### EXERCISE AIM:
Reproduce every line of the data below without changes, leaving out the pictures.

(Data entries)
──────
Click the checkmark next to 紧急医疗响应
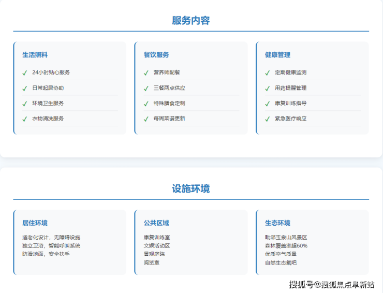The image size is (383, 293). 268,119
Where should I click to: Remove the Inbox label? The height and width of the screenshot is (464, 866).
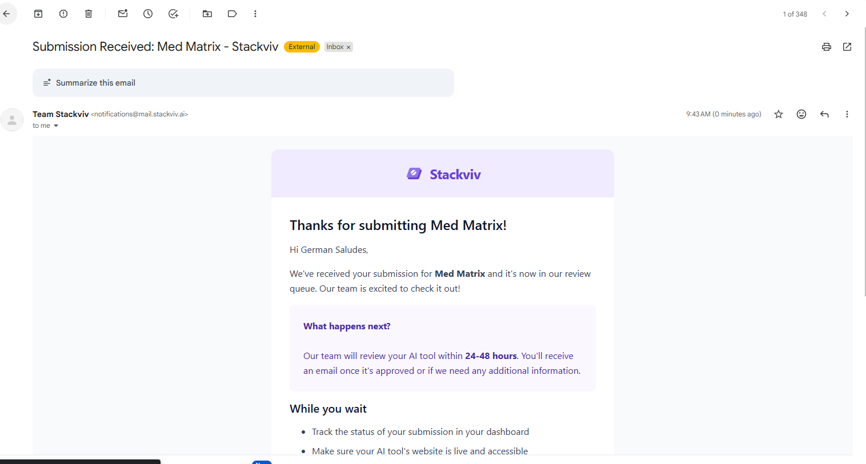coord(348,47)
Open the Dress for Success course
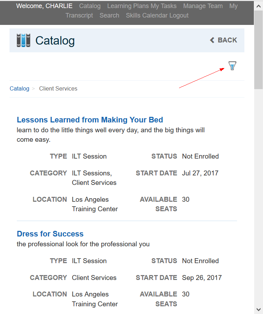 tap(50, 234)
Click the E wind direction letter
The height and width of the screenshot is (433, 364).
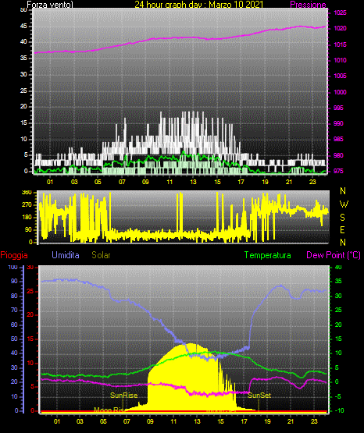coord(342,229)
──────
### SOLUTION FOR THIS EXERCISE:
Click the checkmark next to 紧急医疗响应
The image size is (383, 293). 268,119
Where should I click to: Remove the Inbox label? The height and width of the screenshot is (464, 866).
coord(348,47)
Open the Dress for Success course
 tap(50, 234)
Click the E wind direction letter
The height and width of the screenshot is (433, 364).
coord(342,229)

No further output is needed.